The search that’s more likely to bring you here might be something to the effect of: how to elevate the same command prompt from user to admin in Windows. For me, it was surprisingly annoying and I wasted a lot more time than I thought I would tracking down a solution to this particular problem.
It’s a deceptively simple task and the short answer to your question is: depending on the scenario, you can’t – but there are ways around it. As the title eludes, this is unfortunately not a post about how to elevate your privileges in the same command prompt legitimately, but how to do so in a pentesting scenario. (Although if you are a legit admin, you can set things up so you can do it with psexec
.)
Scenario
You are pentesting something and you can get command line access to a server as a user. You have administrative credentials, but you only have access to your one user shell and you want to elevate to administrator/system.
How to Do It
Fortunately, it’s pretty straight forward. First thing you have to do is get a meterpreter shell running on the computer. You may run into AV and if that’s the case you’ll need to obfuscate your meterpreter somehow. Fortunately, this is pretty easy to do, something like Veil will do the trick, but really any non-Metasploit crypto/obfuscation typically works. All the AV vendors have signatures for the built in Metasploit stuff so it tends to be fairly ineffective.

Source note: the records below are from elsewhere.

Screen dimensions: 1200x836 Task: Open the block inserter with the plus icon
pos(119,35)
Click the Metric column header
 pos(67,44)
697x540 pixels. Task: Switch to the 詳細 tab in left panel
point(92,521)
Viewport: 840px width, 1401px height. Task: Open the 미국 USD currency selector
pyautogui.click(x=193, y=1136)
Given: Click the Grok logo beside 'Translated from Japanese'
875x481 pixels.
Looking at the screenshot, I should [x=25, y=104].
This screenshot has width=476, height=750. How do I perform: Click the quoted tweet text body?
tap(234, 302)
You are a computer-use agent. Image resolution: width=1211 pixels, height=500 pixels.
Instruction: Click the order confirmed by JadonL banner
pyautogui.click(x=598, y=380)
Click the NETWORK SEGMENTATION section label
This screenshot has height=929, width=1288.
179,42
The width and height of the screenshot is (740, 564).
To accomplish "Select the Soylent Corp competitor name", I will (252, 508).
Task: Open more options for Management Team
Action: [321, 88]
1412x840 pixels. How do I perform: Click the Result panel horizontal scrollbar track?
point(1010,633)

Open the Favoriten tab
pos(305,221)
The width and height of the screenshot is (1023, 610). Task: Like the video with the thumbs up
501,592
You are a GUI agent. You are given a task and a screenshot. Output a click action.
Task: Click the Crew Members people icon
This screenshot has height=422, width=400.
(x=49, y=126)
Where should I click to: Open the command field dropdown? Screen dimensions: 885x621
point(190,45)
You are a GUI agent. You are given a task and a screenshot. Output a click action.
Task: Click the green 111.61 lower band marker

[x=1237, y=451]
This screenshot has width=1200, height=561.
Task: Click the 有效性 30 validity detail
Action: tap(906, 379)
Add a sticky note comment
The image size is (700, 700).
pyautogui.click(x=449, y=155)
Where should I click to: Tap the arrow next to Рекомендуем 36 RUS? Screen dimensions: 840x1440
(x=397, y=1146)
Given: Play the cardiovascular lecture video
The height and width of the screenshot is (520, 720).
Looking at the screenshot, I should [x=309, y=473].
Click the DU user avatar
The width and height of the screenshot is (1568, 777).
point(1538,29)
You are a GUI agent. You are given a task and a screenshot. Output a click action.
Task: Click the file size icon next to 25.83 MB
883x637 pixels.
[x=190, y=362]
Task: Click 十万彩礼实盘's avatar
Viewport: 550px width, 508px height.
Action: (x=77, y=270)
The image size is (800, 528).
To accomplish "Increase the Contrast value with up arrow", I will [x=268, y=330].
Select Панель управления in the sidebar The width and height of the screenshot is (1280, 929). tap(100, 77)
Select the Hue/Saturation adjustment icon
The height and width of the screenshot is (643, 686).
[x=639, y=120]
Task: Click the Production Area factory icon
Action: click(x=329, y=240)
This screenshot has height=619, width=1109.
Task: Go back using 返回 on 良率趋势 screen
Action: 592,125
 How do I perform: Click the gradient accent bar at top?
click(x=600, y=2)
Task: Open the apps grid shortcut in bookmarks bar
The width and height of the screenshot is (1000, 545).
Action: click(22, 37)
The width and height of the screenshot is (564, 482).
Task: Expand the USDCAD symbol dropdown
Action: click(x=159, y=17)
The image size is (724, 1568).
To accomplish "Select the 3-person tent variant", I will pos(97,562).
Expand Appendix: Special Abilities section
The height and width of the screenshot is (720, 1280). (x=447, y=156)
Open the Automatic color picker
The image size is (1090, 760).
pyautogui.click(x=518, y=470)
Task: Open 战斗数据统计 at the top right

Once you have your meterpreter session running, you can use a module called post/windows/manage/run_as. The options will look something like this:
CMD <YOUR_METERPRETER_PAYLOAD> yes Command to execute
CMDOUT false yes Retrieve command output
DOMAIN workgroup yes Domain to login with
PASSWORD <ADMIN_PASSWORD> yes Password to login with
SESSION <YOUR_USER_METERPRETER_SESSION> yes The session to run this module on.
USER <ADMIN_USERNAME> yes Username to login with
Where CMD
could be anything you want to run as the administrator, but I typically just rerun my meterpreter payload to upgrade it to admin level and go from there.